(Stored items)
'''

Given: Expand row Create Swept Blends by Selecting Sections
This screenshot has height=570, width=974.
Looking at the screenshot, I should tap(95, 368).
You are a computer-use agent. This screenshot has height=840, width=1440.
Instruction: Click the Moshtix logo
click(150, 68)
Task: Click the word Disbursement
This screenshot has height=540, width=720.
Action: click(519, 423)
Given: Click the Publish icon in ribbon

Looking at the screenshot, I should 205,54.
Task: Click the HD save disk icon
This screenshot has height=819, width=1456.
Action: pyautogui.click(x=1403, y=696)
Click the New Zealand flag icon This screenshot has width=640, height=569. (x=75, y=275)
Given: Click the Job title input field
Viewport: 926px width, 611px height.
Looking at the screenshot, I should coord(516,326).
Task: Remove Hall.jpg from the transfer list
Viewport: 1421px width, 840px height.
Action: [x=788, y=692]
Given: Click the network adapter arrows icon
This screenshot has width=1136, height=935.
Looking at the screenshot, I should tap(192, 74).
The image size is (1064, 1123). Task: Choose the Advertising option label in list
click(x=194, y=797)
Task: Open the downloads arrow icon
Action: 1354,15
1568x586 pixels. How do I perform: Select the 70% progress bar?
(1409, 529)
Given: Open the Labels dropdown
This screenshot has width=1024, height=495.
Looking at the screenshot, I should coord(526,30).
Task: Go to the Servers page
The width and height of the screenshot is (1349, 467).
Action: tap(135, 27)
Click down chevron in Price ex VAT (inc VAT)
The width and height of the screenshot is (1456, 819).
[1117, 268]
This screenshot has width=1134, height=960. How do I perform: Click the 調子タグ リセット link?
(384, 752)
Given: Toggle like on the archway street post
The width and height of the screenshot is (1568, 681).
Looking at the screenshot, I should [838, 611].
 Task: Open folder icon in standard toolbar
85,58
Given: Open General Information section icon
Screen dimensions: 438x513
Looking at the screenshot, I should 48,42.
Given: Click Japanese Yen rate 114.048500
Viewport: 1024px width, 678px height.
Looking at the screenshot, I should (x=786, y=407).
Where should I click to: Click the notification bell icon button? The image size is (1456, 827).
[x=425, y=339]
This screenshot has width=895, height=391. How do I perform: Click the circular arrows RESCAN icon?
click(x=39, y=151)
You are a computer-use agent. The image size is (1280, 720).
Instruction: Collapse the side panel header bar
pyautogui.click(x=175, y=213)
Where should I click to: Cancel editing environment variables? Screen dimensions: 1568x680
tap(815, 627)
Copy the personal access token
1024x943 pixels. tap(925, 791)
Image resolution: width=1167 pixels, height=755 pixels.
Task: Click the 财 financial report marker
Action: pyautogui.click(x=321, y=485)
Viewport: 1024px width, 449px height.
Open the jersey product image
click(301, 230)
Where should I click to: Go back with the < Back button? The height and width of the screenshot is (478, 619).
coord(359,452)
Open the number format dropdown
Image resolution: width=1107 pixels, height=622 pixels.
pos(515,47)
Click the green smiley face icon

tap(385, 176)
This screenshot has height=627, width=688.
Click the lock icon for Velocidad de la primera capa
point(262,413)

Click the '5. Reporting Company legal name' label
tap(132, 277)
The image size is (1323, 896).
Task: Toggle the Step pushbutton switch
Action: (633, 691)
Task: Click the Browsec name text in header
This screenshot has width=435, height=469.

'''

(DIRECTION) Write out every line of the material above, word for word, from start to finish.

(WRITTEN RESPONSE)
Given: Expand row Create Swept Blends by Selecting Sections
This screenshot has height=570, width=974.
Looking at the screenshot, I should tap(95, 368).
You are a computer-use agent. This screenshot has height=840, width=1440.
Instruction: Click the Moshtix logo
click(150, 68)
Task: Click the word Disbursement
This screenshot has height=540, width=720.
Action: click(519, 423)
Given: Click the Publish icon in ribbon

Looking at the screenshot, I should 205,54.
Task: Click the HD save disk icon
This screenshot has height=819, width=1456.
Action: pyautogui.click(x=1403, y=696)
Click the New Zealand flag icon This screenshot has width=640, height=569. (x=75, y=275)
Given: Click the Job title input field
Viewport: 926px width, 611px height.
Looking at the screenshot, I should coord(516,326).
Task: Remove Hall.jpg from the transfer list
Viewport: 1421px width, 840px height.
Action: [x=788, y=692]
Given: Click the network adapter arrows icon
This screenshot has width=1136, height=935.
Looking at the screenshot, I should tap(192, 74).
The image size is (1064, 1123). Task: Choose the Advertising option label in list
click(x=194, y=797)
Task: Open the downloads arrow icon
Action: 1354,15
1568x586 pixels. How do I perform: Select the 70% progress bar?
(1409, 529)
Given: Open the Labels dropdown
This screenshot has width=1024, height=495.
Looking at the screenshot, I should coord(526,30).
Task: Go to the Servers page
The width and height of the screenshot is (1349, 467).
Action: tap(135, 27)
Click down chevron in Price ex VAT (inc VAT)
The width and height of the screenshot is (1456, 819).
[1117, 268]
This screenshot has width=1134, height=960. How do I perform: Click the 調子タグ リセット link?
(384, 752)
Given: Toggle like on the archway street post
The width and height of the screenshot is (1568, 681).
Looking at the screenshot, I should [838, 611].
 Task: Open folder icon in standard toolbar
85,58
Given: Open General Information section icon
Screen dimensions: 438x513
Looking at the screenshot, I should 48,42.
Given: Click Japanese Yen rate 114.048500
Viewport: 1024px width, 678px height.
Looking at the screenshot, I should (x=786, y=407).
Where should I click to: Click the notification bell icon button? The image size is (1456, 827).
[x=425, y=339]
This screenshot has width=895, height=391. How do I perform: Click the circular arrows RESCAN icon?
click(x=39, y=151)
You are a computer-use agent. The image size is (1280, 720).
Instruction: Collapse the side panel header bar
pyautogui.click(x=175, y=213)
Where should I click to: Cancel editing environment variables? Screen dimensions: 1568x680
tap(815, 627)
Copy the personal access token
1024x943 pixels. tap(925, 791)
Image resolution: width=1167 pixels, height=755 pixels.
Task: Click the 财 financial report marker
Action: pyautogui.click(x=321, y=485)
Viewport: 1024px width, 449px height.
Open the jersey product image
click(301, 230)
Where should I click to: Go back with the < Back button? The height and width of the screenshot is (478, 619).
coord(359,452)
Open the number format dropdown
Image resolution: width=1107 pixels, height=622 pixels.
pos(515,47)
Click the green smiley face icon

tap(385, 176)
This screenshot has height=627, width=688.
Click the lock icon for Velocidad de la primera capa
point(262,413)

Click the '5. Reporting Company legal name' label
tap(132, 277)
The image size is (1323, 896).
Task: Toggle the Step pushbutton switch
Action: (633, 691)
Task: Click the Browsec name text in header
This screenshot has width=435, height=469.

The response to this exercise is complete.